Identifying an ‘additive culture’
It’s always useful when a new broom is able to sweep clean. Government chief executives in Jersey have repeatedly been brought in from outside the island and handed a broad change mandate, but haven't always delivered.
Currently that island is operating with an interim chief executive, who comes from a corporate banking background. He told a scrutiny hearing that he had come into an organisation ‘which, in its culture, is additive’.
That revelation won’t shock many. But it’s revealing to hear it said. In the private sector, Dr Andrew McLaughlin said, three-quarters of resources were committed to business as usual and a quarter available for change. In the public sector, that was more like 90% on 'BAU', given the overriding need to continue to run hospitals and police the streets and so on. And Jersey’s public sector workforce has grown 20% in the past five years. So how difficult is it to stop the bandwagon?

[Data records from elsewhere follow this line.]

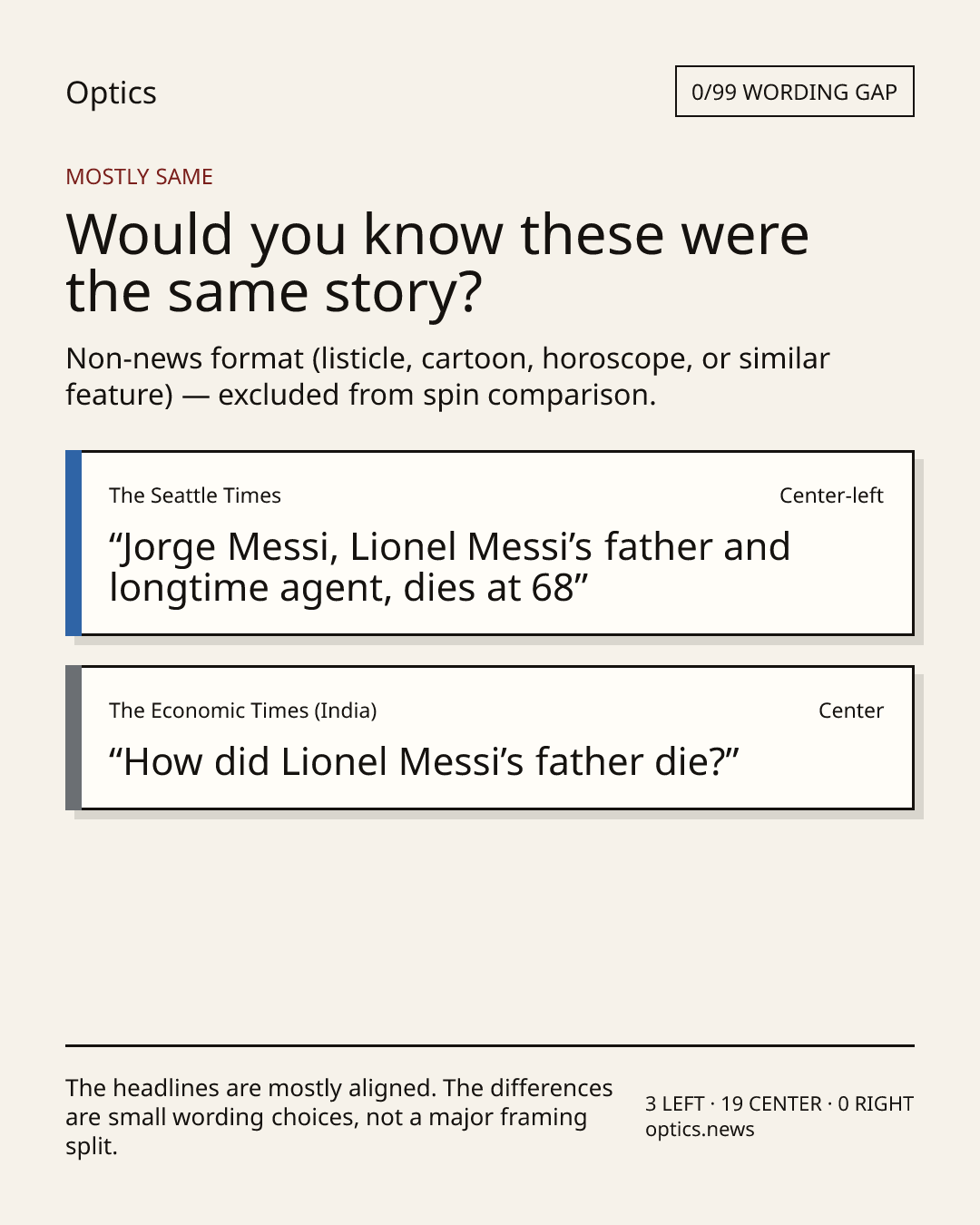
Task: Open the How did Messi's father die headline
Action: tap(424, 762)
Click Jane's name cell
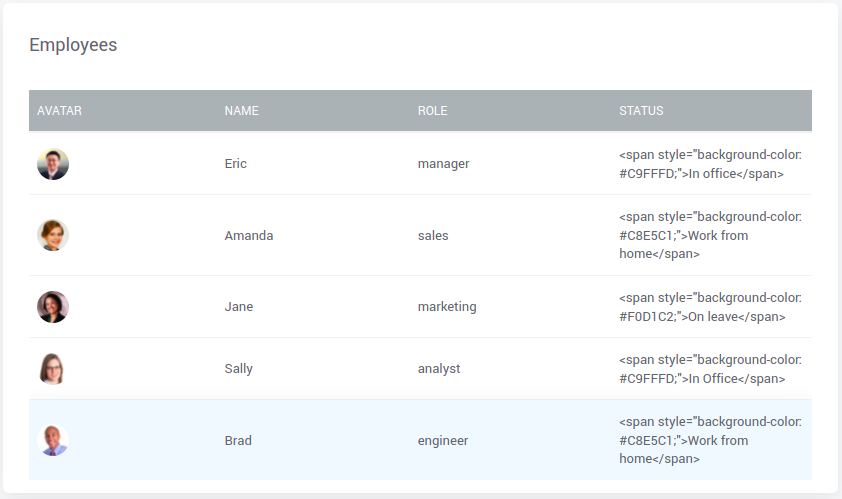 pyautogui.click(x=239, y=307)
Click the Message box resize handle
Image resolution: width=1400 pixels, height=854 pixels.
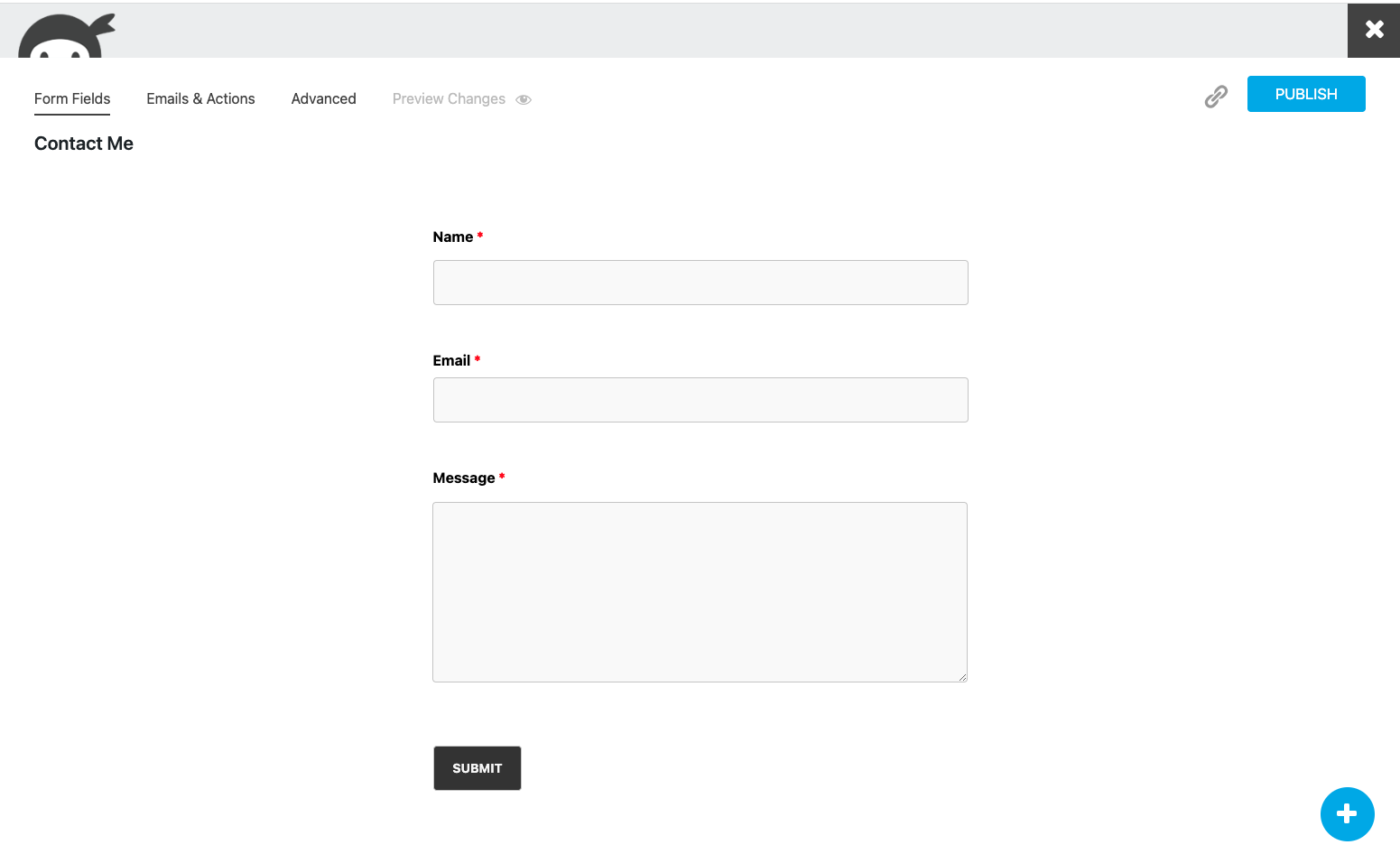point(962,677)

‘I’ve come into an organisation which keeps adding things, and maybe doesn’t take enough account of the decisions it has already made, and the cumulative impact of those decisions,’ he said.
‘Sometimes the adding is maybe done without thinking all the way through [and asking] whether we really have the resources for what we’d like to do.’
He has said he wants to tackle this ‘additive culture’ – but when there’s never a shortage of demand for new services, from both public and politicians, that’s much easier said than done.